Thursday, August 23, 2018

In recognition of South America’s key role in the battle for the world’s clean air and water, clergy and ethnic leaders at Universal Peace Federation’s 2018 Brazil Summit signed on to a new association dedicated to prudent development: the Interreligious Association for Peace and Development (IAPD). The global effort to coalesce religious leaders of major faith groups was launched in Seoul, Korea November 2017.

Qarash Flix Daz, president of the Consultative and Participative Council of Indigenous Peoples of the Argentine Republic, spoke of the worldview of the indigenous peoples he represents in his country, specifically the Qom community of South America’s Chaco region.

“Our parents bequeathed us their love,” he said. “That is why our existence is closely linked to our ancestral territories. These physical spaces are those that make their own balance in each living being. That is why you have peace with nature itself. There is life and hope for a better and more encouraging future for our future generations,” he said.

He described his gods and the close relationship of his community with Mother Earth. “It is not good to leave a contaminated environment, because there will be no future,” he said. For this purpose, he advocated a dialogue between peoples of different cultures.

Words of congratulations also were offered by Dr. Ki Hoon Kim, the international vice president and the regional chair for the United States and Canada, of Family Federation for World Peace and Unification (FFWPU), an organization that is affiliated with UPF. Also commending the start of the IAPD in Latin America were Cardinal Kelvin Felix, the Roman Catholic archbishop emeritus of Castries, Saint Lucia, and Rev. Hyun Young Lee, president of the Korea Religions Association.

Rev. Dr. Guillermo Osorno, minister of the Assembly of God and former president of the National Council of Pastors of Nicaragua, gave a presentation on the theme of being united in our desire for peace and development. “Our differences do not divide us, they enrich us,” he said. Reverend Osorno said we should transcend our differences and find ways to work together for the common good of society. To achieve this goal, he emphasized the importance of “fluid communication,” the ability to listen and the interaction of different creeds.

▸ Data extracts:
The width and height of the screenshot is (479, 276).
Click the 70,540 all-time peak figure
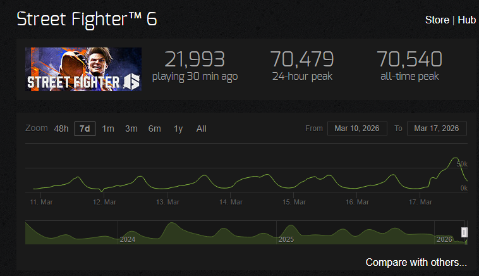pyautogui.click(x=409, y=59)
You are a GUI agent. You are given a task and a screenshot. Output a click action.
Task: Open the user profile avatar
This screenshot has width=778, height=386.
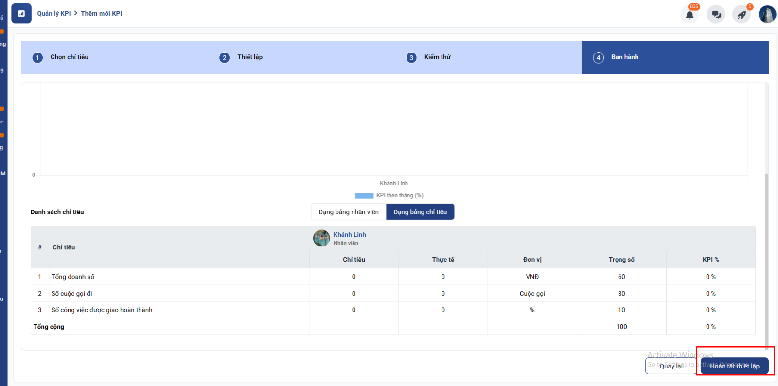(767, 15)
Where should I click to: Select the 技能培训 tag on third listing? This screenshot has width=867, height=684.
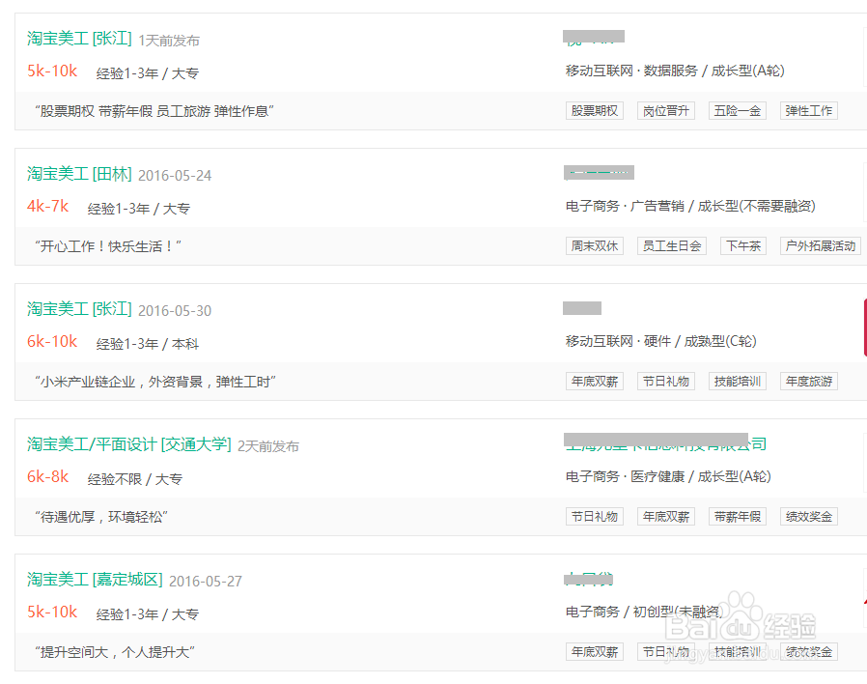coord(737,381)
---
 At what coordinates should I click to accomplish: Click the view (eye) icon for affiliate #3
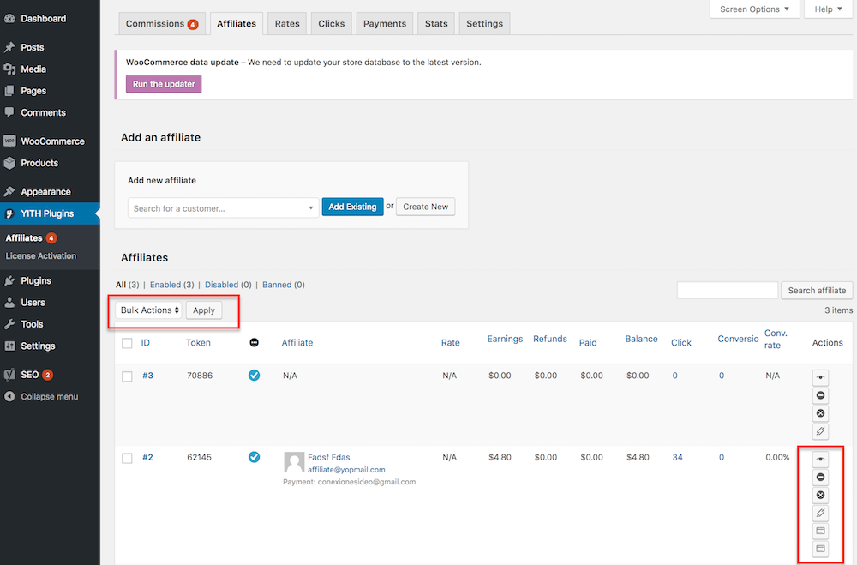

▸ Using the information:
a – Summarize the summit article in two sentences.
b – Reproduce the summit article word for word, from "Rev. Dr. Guillermo" up to and including "of different creeds.".

▸ Answers to the tasks:
a – At Universal Peace Federation's 2018 Brazil Summit, clergy and ethnic leaders signed on to the Interreligious Association for Peace and Development (IAPD), a global effort to coalesce religious leaders of major faith groups that was launched in Seoul, Korea in November 2017. Qarash Flix Daz described his community's close relationship with Mother Earth and advocated dialogue between peoples of different cultures, and Rev. Dr. Guillermo Osorno urged people to transcend their differences and work together for the common good of society.

b –
Rev. Dr. Guillermo Osorno, minister of the Assembly of God and former president of the National Council of Pastors of Nicaragua, gave a presentation on the theme of being united in our desire for peace and development. “Our differences do not divide us, they enrich us,” he said. Reverend Osorno said we should transcend our differences and find ways to work together for the common good of society. To achieve this goal, he emphasized the importance of “fluid communication,” the ability to listen and the interaction of different creeds.